706. Revisiting the mystery at the table - and the desk

Rublev Holy Trinity.jpg

Nearly 7 years ago I bought the icon known as The Holy Trinity, or The Trinity, by Andrei Rublev, brought it home, and hung it above my desk where I could see it every day. Honestly though, over time, I have tended to forget to look at it even though it's right in front of me as I work. After all, there are papers to read and chapters to write and slides to edit. This morning I'm re-reminding myself to look at it, to think about it. So in that spirit, I'm sharing the blog post I wrote just days after I purchased it in February 2010.
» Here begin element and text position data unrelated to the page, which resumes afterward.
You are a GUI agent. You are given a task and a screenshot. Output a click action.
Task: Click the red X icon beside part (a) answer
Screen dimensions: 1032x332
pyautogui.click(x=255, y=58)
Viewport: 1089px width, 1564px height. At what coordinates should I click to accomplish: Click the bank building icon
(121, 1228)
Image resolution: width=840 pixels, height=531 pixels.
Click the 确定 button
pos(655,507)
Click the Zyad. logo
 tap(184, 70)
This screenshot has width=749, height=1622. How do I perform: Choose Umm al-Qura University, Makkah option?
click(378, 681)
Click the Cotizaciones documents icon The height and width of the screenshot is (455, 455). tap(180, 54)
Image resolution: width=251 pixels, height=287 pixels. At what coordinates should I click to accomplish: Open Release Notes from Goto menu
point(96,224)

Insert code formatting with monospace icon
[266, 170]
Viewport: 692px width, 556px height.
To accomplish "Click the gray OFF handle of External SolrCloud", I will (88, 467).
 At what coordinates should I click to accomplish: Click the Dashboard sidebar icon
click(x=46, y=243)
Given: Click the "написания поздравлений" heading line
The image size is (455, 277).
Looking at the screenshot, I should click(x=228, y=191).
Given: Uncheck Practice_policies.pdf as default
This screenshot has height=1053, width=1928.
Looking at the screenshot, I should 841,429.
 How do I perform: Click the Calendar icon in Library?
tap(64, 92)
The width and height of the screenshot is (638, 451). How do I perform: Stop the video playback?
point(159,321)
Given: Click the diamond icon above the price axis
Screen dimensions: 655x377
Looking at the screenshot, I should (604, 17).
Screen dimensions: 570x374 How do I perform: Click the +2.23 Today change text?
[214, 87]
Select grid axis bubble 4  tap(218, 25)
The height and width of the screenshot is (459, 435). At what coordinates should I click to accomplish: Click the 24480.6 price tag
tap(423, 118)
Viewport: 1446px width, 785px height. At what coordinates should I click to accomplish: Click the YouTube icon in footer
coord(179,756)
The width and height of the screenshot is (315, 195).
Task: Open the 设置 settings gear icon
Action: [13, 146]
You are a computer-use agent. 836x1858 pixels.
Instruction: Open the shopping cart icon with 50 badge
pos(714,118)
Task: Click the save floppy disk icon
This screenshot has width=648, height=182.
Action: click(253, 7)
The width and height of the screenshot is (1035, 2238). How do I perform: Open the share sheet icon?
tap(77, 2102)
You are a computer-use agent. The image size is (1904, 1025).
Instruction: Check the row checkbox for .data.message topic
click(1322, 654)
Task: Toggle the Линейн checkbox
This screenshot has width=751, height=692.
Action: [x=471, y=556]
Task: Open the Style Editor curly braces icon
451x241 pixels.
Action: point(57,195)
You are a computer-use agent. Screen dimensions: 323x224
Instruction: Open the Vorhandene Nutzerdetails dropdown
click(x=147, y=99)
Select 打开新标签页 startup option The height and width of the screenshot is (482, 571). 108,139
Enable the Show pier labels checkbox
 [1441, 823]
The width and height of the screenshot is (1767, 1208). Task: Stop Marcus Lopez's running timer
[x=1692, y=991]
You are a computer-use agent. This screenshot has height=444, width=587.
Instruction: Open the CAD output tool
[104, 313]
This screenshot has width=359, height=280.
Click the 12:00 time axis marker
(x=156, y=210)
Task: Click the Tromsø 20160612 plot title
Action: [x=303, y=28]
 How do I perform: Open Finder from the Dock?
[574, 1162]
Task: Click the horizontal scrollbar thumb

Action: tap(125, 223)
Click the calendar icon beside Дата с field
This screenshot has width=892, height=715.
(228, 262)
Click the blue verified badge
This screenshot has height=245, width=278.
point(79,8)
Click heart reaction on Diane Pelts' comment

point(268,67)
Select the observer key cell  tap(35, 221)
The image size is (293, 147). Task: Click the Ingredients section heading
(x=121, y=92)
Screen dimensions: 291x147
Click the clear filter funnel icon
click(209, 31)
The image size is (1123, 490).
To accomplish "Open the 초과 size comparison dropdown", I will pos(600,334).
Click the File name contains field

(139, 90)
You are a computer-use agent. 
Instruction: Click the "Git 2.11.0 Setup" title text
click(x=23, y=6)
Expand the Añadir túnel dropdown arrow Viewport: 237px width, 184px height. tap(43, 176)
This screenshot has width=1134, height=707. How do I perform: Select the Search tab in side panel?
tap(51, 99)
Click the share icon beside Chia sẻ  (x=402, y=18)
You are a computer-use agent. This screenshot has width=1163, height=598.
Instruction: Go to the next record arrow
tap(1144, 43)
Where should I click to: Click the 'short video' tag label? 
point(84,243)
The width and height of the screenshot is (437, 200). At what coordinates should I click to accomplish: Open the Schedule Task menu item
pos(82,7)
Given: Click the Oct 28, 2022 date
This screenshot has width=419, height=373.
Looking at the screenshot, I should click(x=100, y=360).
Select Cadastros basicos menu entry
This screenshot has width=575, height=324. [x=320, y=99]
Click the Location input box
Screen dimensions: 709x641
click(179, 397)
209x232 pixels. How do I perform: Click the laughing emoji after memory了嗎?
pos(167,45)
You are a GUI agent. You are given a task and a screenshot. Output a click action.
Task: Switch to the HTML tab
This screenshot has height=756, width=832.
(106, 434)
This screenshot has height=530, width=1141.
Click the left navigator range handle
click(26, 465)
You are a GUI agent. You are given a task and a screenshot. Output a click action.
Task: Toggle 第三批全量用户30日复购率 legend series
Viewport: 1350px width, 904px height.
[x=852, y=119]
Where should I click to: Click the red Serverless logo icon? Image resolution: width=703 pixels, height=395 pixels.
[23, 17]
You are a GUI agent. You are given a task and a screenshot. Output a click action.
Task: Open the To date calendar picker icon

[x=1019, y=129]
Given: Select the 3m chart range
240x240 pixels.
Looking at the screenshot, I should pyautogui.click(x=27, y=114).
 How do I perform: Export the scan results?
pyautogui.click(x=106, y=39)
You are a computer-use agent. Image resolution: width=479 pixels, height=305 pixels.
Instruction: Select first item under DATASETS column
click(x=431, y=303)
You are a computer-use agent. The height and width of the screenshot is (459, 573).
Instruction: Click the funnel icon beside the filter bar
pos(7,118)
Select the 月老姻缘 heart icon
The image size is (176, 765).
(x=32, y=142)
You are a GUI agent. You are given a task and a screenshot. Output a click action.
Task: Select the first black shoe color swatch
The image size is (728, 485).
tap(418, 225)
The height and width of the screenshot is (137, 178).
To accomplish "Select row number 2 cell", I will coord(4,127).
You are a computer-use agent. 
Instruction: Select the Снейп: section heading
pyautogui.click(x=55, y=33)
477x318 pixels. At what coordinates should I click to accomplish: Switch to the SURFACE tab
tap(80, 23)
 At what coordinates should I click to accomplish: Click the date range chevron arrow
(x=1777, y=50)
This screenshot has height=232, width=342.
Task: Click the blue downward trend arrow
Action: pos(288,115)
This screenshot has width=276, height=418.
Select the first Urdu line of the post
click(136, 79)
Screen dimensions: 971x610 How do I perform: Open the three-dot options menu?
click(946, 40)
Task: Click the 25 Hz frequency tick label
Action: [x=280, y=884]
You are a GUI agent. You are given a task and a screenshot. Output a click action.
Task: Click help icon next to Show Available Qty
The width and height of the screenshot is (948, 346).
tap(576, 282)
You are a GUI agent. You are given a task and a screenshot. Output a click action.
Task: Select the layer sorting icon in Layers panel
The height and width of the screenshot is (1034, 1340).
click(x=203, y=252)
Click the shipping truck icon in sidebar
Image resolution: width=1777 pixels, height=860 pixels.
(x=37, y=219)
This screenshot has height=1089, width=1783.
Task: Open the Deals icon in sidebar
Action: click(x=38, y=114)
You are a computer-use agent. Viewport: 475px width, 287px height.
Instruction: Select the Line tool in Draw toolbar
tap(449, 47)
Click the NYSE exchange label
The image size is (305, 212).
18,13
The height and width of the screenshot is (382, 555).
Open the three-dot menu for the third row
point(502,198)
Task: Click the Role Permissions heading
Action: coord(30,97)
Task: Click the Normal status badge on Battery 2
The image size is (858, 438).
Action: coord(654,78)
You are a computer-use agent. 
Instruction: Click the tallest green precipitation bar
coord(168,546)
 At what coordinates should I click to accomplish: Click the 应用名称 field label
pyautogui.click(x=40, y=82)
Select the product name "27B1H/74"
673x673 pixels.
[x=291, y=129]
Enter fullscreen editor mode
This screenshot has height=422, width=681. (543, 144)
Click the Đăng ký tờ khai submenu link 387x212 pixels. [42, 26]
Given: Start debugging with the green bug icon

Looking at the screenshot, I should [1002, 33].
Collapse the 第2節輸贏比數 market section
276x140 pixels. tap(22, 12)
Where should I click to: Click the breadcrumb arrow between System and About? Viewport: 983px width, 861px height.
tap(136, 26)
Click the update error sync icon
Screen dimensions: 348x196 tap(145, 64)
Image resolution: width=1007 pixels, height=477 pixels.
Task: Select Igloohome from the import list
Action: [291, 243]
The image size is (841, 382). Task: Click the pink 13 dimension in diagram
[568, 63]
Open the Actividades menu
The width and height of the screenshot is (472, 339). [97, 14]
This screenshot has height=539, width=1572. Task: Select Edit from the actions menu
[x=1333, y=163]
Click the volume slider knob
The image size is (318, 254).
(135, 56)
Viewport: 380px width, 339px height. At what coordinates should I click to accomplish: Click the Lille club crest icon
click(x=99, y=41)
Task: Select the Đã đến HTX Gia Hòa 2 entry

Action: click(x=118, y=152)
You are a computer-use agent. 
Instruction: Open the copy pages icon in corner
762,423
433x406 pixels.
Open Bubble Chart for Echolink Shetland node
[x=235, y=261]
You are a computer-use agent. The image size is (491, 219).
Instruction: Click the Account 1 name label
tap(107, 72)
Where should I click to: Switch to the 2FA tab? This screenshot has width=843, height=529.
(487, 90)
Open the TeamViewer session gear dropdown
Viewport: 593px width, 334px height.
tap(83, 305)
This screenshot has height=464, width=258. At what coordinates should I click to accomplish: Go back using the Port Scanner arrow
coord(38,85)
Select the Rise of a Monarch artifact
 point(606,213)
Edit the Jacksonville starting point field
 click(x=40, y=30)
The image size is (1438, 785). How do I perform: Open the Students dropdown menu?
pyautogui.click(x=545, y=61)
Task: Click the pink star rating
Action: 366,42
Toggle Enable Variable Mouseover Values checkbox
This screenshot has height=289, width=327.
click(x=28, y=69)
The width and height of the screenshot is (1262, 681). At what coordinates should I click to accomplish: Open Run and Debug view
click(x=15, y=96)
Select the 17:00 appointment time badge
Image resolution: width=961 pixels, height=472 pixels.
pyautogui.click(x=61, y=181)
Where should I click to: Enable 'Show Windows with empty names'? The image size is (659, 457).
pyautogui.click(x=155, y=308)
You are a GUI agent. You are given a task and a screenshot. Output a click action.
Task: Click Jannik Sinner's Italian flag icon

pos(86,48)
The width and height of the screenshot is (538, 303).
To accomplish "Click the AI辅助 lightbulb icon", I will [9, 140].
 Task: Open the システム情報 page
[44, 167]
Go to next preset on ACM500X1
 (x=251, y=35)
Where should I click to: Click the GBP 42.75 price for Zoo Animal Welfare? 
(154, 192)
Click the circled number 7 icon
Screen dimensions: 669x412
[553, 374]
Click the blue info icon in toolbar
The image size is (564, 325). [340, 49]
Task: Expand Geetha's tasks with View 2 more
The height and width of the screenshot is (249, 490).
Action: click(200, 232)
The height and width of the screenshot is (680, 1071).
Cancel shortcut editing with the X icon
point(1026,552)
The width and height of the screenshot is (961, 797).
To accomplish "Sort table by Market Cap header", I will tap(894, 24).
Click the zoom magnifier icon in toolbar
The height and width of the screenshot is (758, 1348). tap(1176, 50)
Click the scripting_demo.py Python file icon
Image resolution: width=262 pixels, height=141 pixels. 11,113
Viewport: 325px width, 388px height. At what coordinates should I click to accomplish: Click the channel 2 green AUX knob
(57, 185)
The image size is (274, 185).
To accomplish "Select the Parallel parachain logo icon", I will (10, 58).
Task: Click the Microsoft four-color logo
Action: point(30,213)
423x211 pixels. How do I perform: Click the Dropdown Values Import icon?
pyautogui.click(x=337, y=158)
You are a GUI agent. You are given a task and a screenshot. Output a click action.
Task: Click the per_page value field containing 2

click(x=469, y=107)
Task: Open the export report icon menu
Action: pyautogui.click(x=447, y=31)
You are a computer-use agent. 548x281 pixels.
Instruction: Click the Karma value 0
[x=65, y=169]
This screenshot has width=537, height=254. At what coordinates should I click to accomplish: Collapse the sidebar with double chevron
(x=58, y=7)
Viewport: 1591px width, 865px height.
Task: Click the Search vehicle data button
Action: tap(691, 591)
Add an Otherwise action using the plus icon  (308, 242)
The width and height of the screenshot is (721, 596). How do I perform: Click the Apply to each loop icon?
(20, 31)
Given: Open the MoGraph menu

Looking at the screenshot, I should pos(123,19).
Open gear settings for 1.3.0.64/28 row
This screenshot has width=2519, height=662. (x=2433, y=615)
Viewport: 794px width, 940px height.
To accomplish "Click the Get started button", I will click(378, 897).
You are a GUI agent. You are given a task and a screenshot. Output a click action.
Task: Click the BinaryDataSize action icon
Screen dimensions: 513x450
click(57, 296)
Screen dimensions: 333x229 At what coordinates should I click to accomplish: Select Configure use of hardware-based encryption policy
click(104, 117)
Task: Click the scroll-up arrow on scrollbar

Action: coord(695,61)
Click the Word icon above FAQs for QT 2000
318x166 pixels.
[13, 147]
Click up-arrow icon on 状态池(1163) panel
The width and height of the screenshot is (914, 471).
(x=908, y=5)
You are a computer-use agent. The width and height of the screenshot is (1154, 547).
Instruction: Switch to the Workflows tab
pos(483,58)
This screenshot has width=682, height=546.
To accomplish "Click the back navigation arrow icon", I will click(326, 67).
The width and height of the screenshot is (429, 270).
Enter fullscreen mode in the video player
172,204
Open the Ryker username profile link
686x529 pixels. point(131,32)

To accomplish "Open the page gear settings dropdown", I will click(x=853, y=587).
Last weekend I went with a friend to a bookstore in St. Paul that was closing. A bookstore closing is always a sad affair, yet the owner seemed in good spirits and prices were slashed so joy was still to be had. I bought a few books and an icon wall hanging. Since hearing Dr. Roy Robson from the University of the Sciences in Philadelphia speak at The Museum of Russian Art a couple years ago, I've had my eye out for a copy of the Holy Trinity icon by Andrei Rublev, which reflects the story of Abraham's hospitality from Genesis 18. Robson showed a slide of this icon, with three figures seated at a round table. Two of the three figures were robed in brilliant blue. It was so beautiful I could hardly stop looking. The figures represent the Trinity, as its name suggests, and they are seated at the nine, twelve, and three o'clock positions. Left open is the 6 o'clock position. As Robson said, it invites you to "contemplate sitting at the table with the Trinity." I like that sense of invitation and so for that reason I'll hang it near my work space where I can see it.

I want it where I can see it for another reason as well, particularly while I write. In Mind of the Maker, written in 1941, Dorothy L. Sayers examines in great detail the analogic association between the Divine Creator and the human creative process through the doctrine of the Trinity. The ideal literary artist composes his or her works in the image of the three-fold mind comprised of the co-equal and co-substantial Idea, Energy, and Power.

The Idea—or the Father—is the “Book-as-Thought” in the writer’s mind irrespective of any words actually written. The thought precedes the actual activity or material production of the work, but continues on eternally after the work is written and read. The work “is known to the writer as …a complete and timeless whole."

The Energy—or the Son—which “brings about an expression in temporal form of the eternal and immutable Idea,” is the “Book-as-Written." It is the creation that the writer or a reader can witness either as the material form of the work or as the passion and toil of the writer.

The Power—or the Spirit—emerges from the Idea and the Energy. This is the “Book-as-Read” and is the “means by which the [Energy] is communicated to other readers and which produces a corresponding response in them.”

To the writer, the Idea, the Energy, and the Power “are equally and eternally present in his own act of creation…they exist in—they are—thecreative mind itself." To ignore this co-equal and co-substantial pattern of the ideal creative mind, Sayers argued, is to invite failure to a literary work.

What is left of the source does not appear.